She would see only what there was to see: the eyes of other people. (Morrison, Toni, p. 45) It is notably to compare the attitude of the black Americans towards the traditional white culture and the attitude of the white Americans towards the blacks... When Pauline is ready to give a birth to her second child the doctor explains the students that black women deliver right away without pain, just like horses. Pauline makes a noise just to show the doctor that she is not a horse. They deliver right away and with no pain. Just like horses (Morrison, Toni, p. 46 - 47) Pauline made a noise of pain, but that pain was more moral than the physical one. That was the pain of her soul, a wounded soul and not of her body, as if her soul was crying, look at me, God created me equal to you, you are doctors and I have the same body as white women do; and Im experiencing the same pain as white women are; and Im equal to them because Im crying of pain in a way they are, Im not a horse.

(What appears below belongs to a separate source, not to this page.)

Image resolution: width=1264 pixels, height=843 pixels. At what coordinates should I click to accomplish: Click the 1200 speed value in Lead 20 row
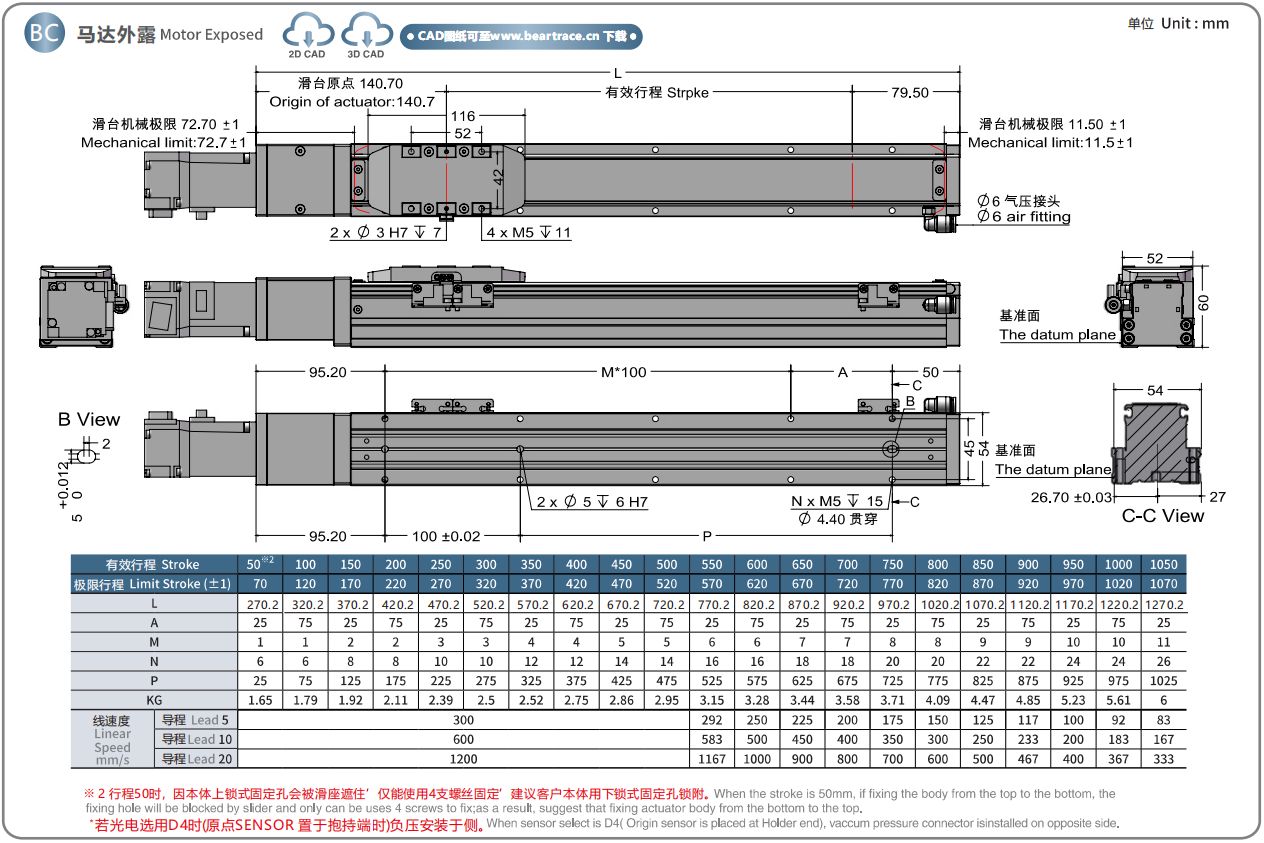point(464,759)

The black girls adore and hate the white symbol of America. Claudia hates Shirley Temple "because she danced with Bojangles, who "was my friend, my uncle, my daddy" and because he "was enjoying, sharing, giving a lovely dance thing with one of those little white girls whose socks never slid down under their heels" (Morrison, Toni, p. 46 - 47) Shirley Temple was extremely popular in America during the Depression. She helped to strengthen the spirit of the nation. President Franklin Delano Roosevelt, speaking in 1935, praised Shirley: During this Depression, when the spirit of the people is lower than at any other time, it is a splendid thing that for just 15 cents, an American can go to a movie, look at the smiling face of a baby and forget his troubles (The Bluest Eye, Review).

When the nation needs to raise its spirit the value of such idols like Shirley Temple is very high. The position of the black Americans in the society, their success and illusions are narrated by a number of American writers. Doctorow in his brilliant saga The Ragtime describes...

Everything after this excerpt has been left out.